I’m starting a topic to discuss tips you’ve found useful in learning to surf, be it short or long boarding.

Here’s some thoughts:

  1. You can’t overthink what you’re doing. You have to get an intuition and feel for waves. I think only time in the water can help that.
  2. Surfing different waves definitely makes you a better surfer. This summer I got a chance to surf Cloudbreak with @Vince_Steves. Besides just surfing somewhere unfamiliar, that wave requires a sincere commitment to “go”. I.e., if you’re thinking about whether you should go on the wave, you’ve got no chance. Then I surfed a variety of unfamiliar spots in Kauai. When I got back to my home break at Hookipa, I was able to spot waves that would not have spotted before. So break out of your comfort zone and surf some unfamiliar spots.
  3. Guides and instructors can definitely help, be it with basic surfing skills or just learning which waves to catch and where to catch them, especially at unfamiliar breaks. If your time is valuable, don’t hesitate to hire guides.
  4. Do whatever you can to become a stronger paddler and develop more core strength. I’m truly enjoying prone paddling. It definitely helps.
  5. Paddle with your feet together or ankles crossed. Avoid having your knees touch your board. Instead, feel your thighs and stomach on the board. Whenever my knees are touching the board, I feel the tail of the board sink and the board slows down. This is a sure way to miss or get into waves late, no matter how hard you’re paddling. I like to keep my chin up except when I’m digging for a wave. I think that allows you to quickly put the weight forward when stroking for a wave. I think most of the stroke power is with the hand in front of the shoulder. Maintain a smooth pace. It takes more energy to constantly accelerate and decelerate.
  6. I practice about 30 minutes of yoga each day, mostly the Ashtanga standing series, some hip openers, and back bends. It helps.
  7. Read a lot and watch a lot of videos on how to surf, but then you just have to tune into the water and feel it.
  8. Get the right equipment for your body size. I’m very heavy, so I need a wider, thicker board. @kazuma has been super helpful getting me on the right gear.
  9. Some pictures and video of you surfing can help you bridge the gap between what you think you’re doing and what you’re actually doing.
  10. Try to avoid sitting too close to others when surfing. It makes it very difficult to move when a wave is coming. In general, do what you can to avoid crowds. You’ll have a greater chance of enjoying the experience. I often say “when it’s really good, 3’ and glassy, it’s guaranteed to be really bad.”
  11. No matter how good your conditioning, before going on a surf trip, try to get in the water every day for a couple of weeks on your regular surfboard, no matter how poor the waves are. I thought I could be in great shape for a surf trip by just prone paddling. I was wrong. The mechanics of paddling a surfboard are slightly different.
  12. “Lead with the hand, then the head, then the hips”, from Craig Hoshide, former ASP judge.

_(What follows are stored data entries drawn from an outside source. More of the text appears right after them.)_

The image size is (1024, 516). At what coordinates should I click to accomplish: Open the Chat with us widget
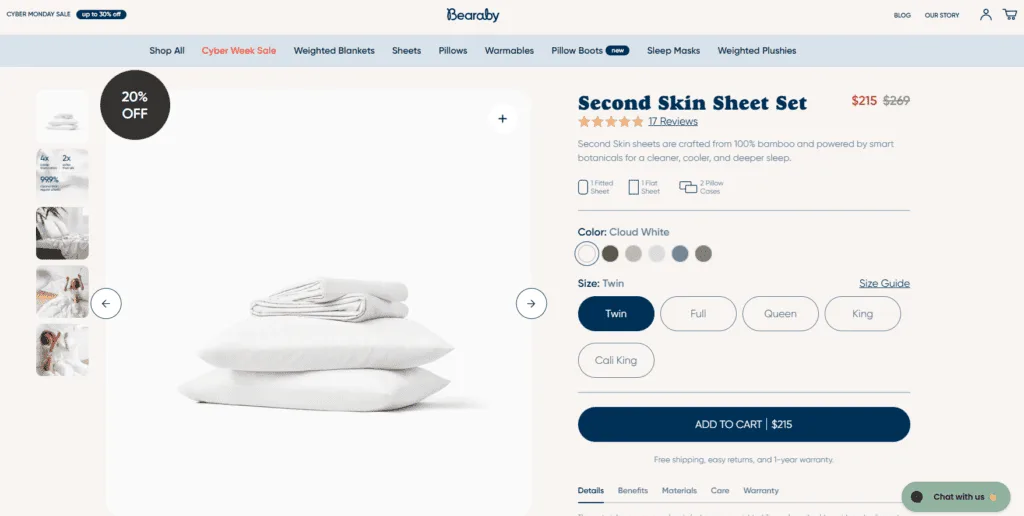click(x=955, y=497)
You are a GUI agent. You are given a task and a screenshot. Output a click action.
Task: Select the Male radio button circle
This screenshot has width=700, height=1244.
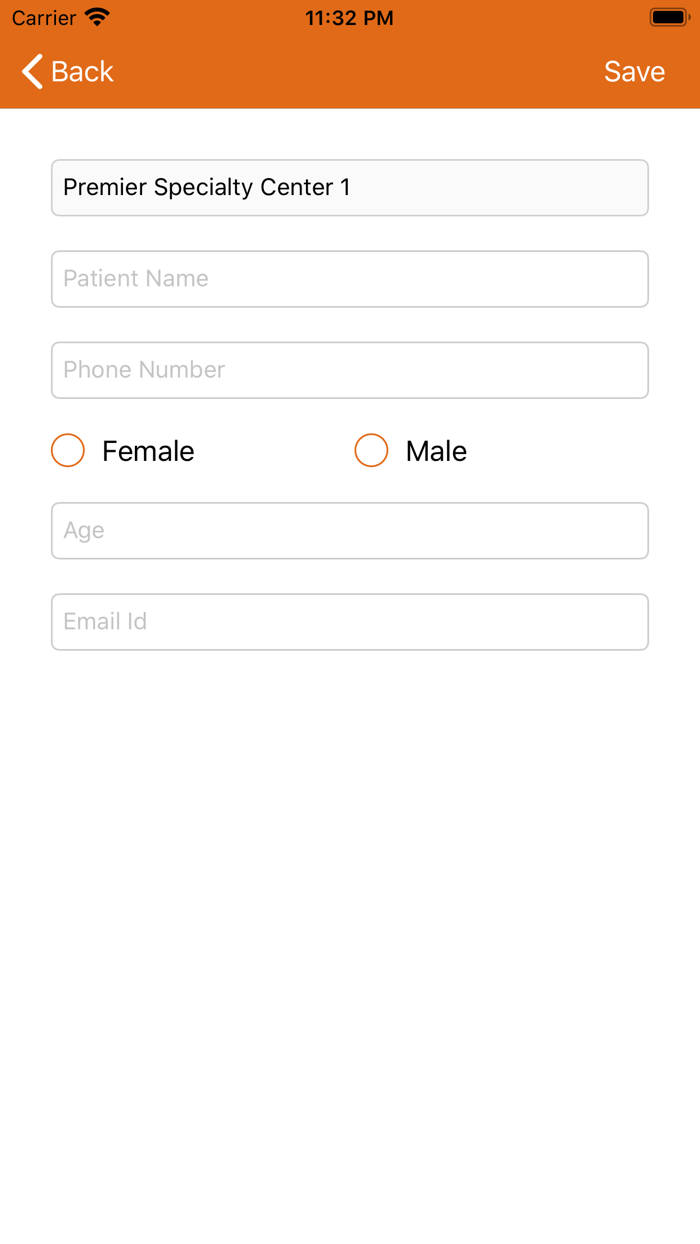click(371, 451)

Big thanks to @doug, Kaipo Joaquias, and Craig Hoshide, who all have inspired me recently, along with @riverstothesurf and @Buzzykerbox, and @Jimmie for some great shots.

Please share your tips in this thread for getting in touch with the ocean.

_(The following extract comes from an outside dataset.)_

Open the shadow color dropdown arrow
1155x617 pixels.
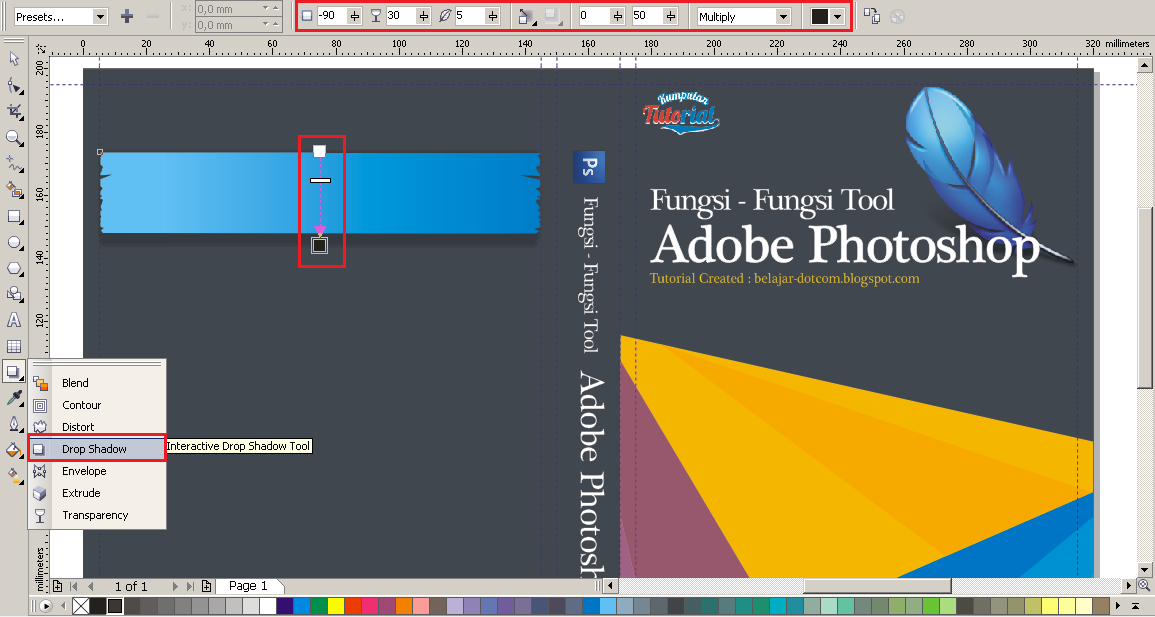[837, 16]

Kiva, @riverstothesurf, sent me a couple of links to some great interviews with him:

6 Ways to Improve your Surfing

From the Pro, for the Pros: 6 Surfing Tips for Advanced Surfers

Here’s my favorites from the articles:

Intermediate

  1. Tips for Turning. “In part one, I noted that keeping your eyes up is a key part in staying up on your surf board. This is key in properly turning your board too. It starts with bending your knees, nice and low, to achieve a solid balance. Extend your left arm straight out in front of you while putting your right arm bent at your elbow across your belly button; think of a hula stance. Once you’re here, if you’re turning right, twist your upper body to the right—remember it’s a swift twisting movement and not a lean—a lean will encourage you to look down and fall on your front side. Meanwhile, you need to apply significant toe pressure onto the deck of your surfboard as well. The only part of your body touching the surfboard is your feet—so it’s vital to keep in mind that you’ll need a lot of toe pressure to turn right. When turning left, keep your upper body in the same balanced posture but apply heel pressure instead of toe pressure. Turn and pivot from your heels with equal pressure from both feet. This is all the same for “Goofy Footed” surfers as well, except with the opposite foot forward.”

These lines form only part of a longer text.